Di sebelah utara pintu utara persimpangan
Fakultas Kehutanan dan Pertanian UGM terdapat jalan raya yang selalu ramai
bukan hanya oleh kendaraan mahasiswa melainkan kendaraan umum mulai dari mobil
pribadi, motor, bis kota hingga bis wisata. Kini jalan itu juga mulai ramai
dengan pengguna sepeda. Sejak 2 tahun ini aktivitas naik sepeda memang
meningkat tajam di kawasan UGM. Jalan itu juga ramai dengan pejalan kaki
terutama para mahasiswa yang menyeberang dari kawasan utara kampus menuju
fakultas terdekat seperti fakultas Kehutanan, Pertanian dan Teknologi
Pertanian. Jalan di sebelah utara tersebut menjadi padat karena di sepanjang
jalan itu memang terdapat banyak rumah kos dan sejumlah gerai makan terkenal di
Jogja seperti Gudeg Yu Djum, Gudeg Bu Ahmad, Bakso Mataram dan beberapa rumah
makan padang.
Di sebelah utara kampus Kehutanan itu
sebenarnya ada dua ruas jalan besar yang dipisahkan oleh selokan. Masing-masing
jalan berfungsi satu arah dan berlawanan satu sama lain. Meskipun dipisahkan
oleh selokan jalur hijau, di beberapa ruas terdapat marka yang terpotong lebar
yang sebenarnya difungsikan untuk pengguna sepeda dan pejalan kaki yang ingin
memotong jalan. Sementara pengguna mobil dan motor yang ingin memutar
disediakan akses di sebelah timur, dan itu juga berlaku satu arah, hanya
kendaraan dari arah barat yang boleh memutar.
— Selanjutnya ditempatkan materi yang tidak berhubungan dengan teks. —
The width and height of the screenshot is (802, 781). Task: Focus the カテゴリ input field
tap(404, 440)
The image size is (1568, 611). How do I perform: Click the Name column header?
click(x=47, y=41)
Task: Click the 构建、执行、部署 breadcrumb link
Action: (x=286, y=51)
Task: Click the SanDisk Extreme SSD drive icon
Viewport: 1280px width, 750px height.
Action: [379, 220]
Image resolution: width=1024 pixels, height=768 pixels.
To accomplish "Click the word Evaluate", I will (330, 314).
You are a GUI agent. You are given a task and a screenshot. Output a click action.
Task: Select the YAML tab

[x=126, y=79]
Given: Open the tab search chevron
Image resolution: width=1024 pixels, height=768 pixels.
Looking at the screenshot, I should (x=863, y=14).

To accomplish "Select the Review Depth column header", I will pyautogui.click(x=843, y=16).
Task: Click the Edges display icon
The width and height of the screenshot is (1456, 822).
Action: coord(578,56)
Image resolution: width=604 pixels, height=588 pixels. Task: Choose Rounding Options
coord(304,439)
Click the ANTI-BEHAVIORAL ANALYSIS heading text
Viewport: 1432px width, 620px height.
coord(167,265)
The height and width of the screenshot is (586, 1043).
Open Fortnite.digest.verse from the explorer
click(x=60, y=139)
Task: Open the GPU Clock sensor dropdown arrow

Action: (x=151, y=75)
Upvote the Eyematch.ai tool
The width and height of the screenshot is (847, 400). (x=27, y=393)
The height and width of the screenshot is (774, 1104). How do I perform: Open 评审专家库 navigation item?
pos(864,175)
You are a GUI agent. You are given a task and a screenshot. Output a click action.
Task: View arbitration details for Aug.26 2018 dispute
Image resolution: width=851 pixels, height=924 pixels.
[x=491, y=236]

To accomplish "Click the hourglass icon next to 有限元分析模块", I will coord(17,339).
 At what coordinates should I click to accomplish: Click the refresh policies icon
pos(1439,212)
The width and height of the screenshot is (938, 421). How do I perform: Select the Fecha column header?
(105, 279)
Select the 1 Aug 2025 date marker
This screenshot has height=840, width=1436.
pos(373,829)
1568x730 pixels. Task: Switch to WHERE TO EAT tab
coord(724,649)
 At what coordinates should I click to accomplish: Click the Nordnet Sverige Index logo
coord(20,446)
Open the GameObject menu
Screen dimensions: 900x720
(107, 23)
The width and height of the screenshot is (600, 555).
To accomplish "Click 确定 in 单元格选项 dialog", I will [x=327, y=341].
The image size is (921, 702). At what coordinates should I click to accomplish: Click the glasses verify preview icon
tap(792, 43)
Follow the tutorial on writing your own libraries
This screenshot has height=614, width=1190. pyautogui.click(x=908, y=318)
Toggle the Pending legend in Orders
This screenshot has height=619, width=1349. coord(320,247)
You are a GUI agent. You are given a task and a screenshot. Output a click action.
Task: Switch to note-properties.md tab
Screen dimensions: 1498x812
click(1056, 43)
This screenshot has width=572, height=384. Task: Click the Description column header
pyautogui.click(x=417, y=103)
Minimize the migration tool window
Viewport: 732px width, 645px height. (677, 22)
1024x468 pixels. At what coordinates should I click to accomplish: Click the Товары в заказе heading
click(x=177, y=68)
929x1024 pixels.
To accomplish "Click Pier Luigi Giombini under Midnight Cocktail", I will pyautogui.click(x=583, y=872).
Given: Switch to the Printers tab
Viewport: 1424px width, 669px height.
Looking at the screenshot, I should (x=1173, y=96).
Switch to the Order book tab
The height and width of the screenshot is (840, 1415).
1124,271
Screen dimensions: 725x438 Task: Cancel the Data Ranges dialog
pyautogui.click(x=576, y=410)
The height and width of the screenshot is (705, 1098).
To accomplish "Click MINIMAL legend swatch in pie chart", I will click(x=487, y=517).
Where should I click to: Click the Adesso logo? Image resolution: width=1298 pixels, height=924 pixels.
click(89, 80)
Lalu bagaimana kendaraan dari arah timur jika
ingin langsung menuju utara atau sekedar berbalik arah ?. Mereka harus memutar
di Perempatan MM, melewati lampu merah. Itu yang benar. Namun pada kenyatannya
selama ini banyak pengguna jalan yang memutar melalui sebuah "tembusan" di utara pintu persimpangan Fakultas Pertanian dan Kehutanan, berdekatan dengan marka untuk
pejalan kaki dan pengguna sepeda. Memang jalan itu hanya selebar satu motor,
namun selalu ramai dan hampir semua pengguna motor yang ingin menuju kawasan
Swakarya atau memutar arah mengambil jalan itu. Melalui jalan itu pengguna
motor bisa memangkas jarak 300 meter lebih cepat dibanding kalau harus
melalui perempatan MM. Namun masalahnya, itu bukan jalan yang "benar", jalan yang “salah”.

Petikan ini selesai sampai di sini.